- [ФРАГМЕНТ ТЕКСТА]
..............................

Евгений Кригер
// «Известия» № 45 (8655) от 23.02.1945 г. [3]
Через несколько часов после тяжелого боя, когда танкисты и пехотинцы передохнули от многодневных атак, один из бойцов-пехотинцев постучал кулаком в броню танка и закричал: — Подымайся, народ! Поедем дальше. Он сказал это очень просто, понимая, что надо поторапливаться. Но и сам улыбнулся своим словам и особенно слову «поедем». Оно рассмешило всех, кто стоял, сидел или лежал рядом, отдыхая от непрерывного и трудного движения последних дней. Дремавшие проснулись, удивляясь спросонья общему веселью. Тишина схлынула. Люди зашевелились, смех пошел гулять по всем закоулкам, хотя причина его еще не каждому была ясна и многие смеялись просто от того, что рядом кто-то очень громко и заразительно хохочет.
— Так ты говоришь: ехать? — спрашивает один из танкистов стучавшего кулаком по броне солдата.

..............................

- [ПРЕДОСТАВЛЕННЫЙ МАТЕРИАЛ]

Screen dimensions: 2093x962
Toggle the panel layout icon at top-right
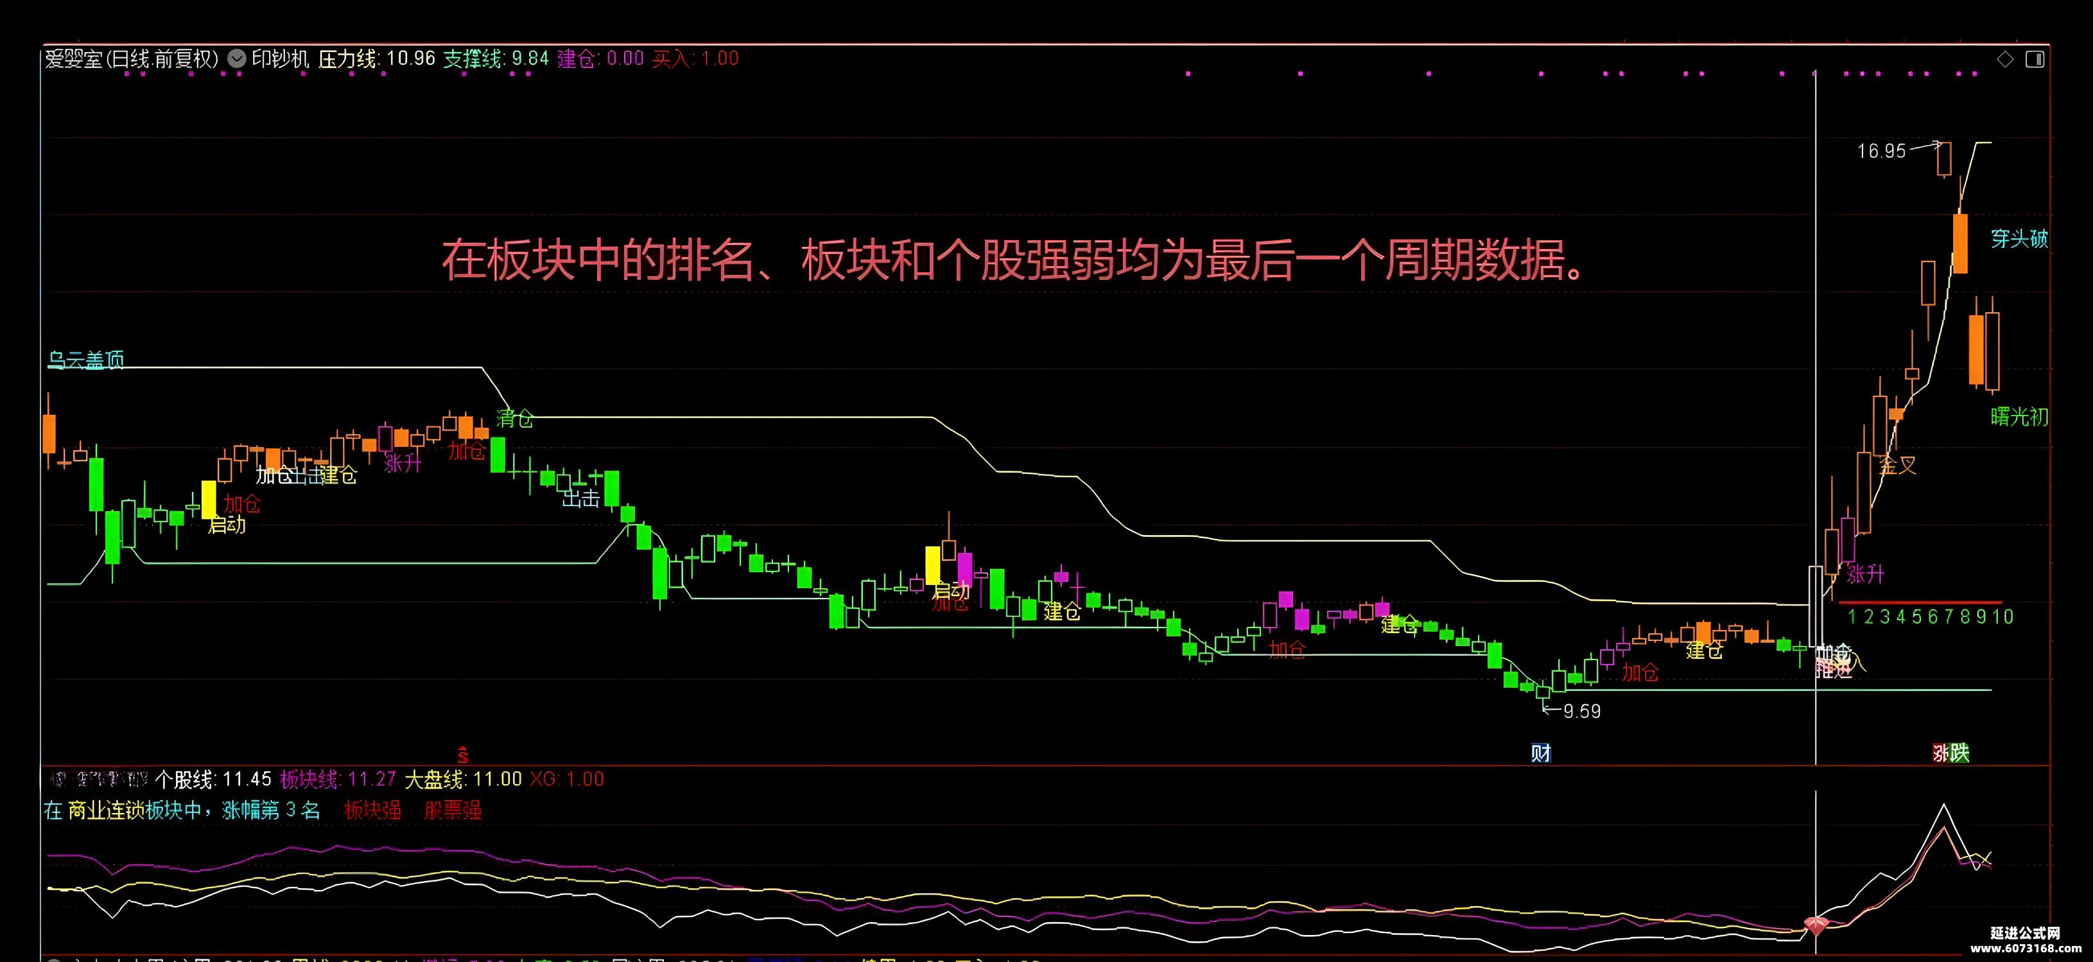2035,59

..............................

- [ЗАДАНИЕ 1]
Верните дословно из фрагмента текста всё от слов «Евгений Кригер» вплоть до слов «и заразительно хохочет.».
- [ЗАДАНИЕ 2]
Какое слово, согласно фрагменту текста, рассмешило всех, кто находился рядом с бойцом-пехотинцем?

- [ПОЛНЫЙ ОТВЕТ 1]
Евгений Кригер
// «Известия» № 45 (8655) от 23.02.1945 г. [3]
Через несколько часов после тяжелого боя, когда танкисты и пехотинцы передохнули от многодневных атак, один из бойцов-пехотинцев постучал кулаком в броню танка и закричал: — Подымайся, народ! Поедем дальше. Он сказал это очень просто, понимая, что надо поторапливаться. Но и сам улыбнулся своим словам и особенно слову «поедем». Оно рассмешило всех, кто стоял, сидел или лежал рядом, отдыхая от непрерывного и трудного движения последних дней. Дремавшие проснулись, удивляясь спросонья общему веселью. Тишина схлынула. Люди зашевелились, смех пошел гулять по всем закоулкам, хотя причина его еще не каждому была ясна и многие смеялись просто от того, что рядом кто-то очень громко и заразительно хохочет.

- [ПОЛНЫЙ ОТВЕТ 2]
Слово «поедем».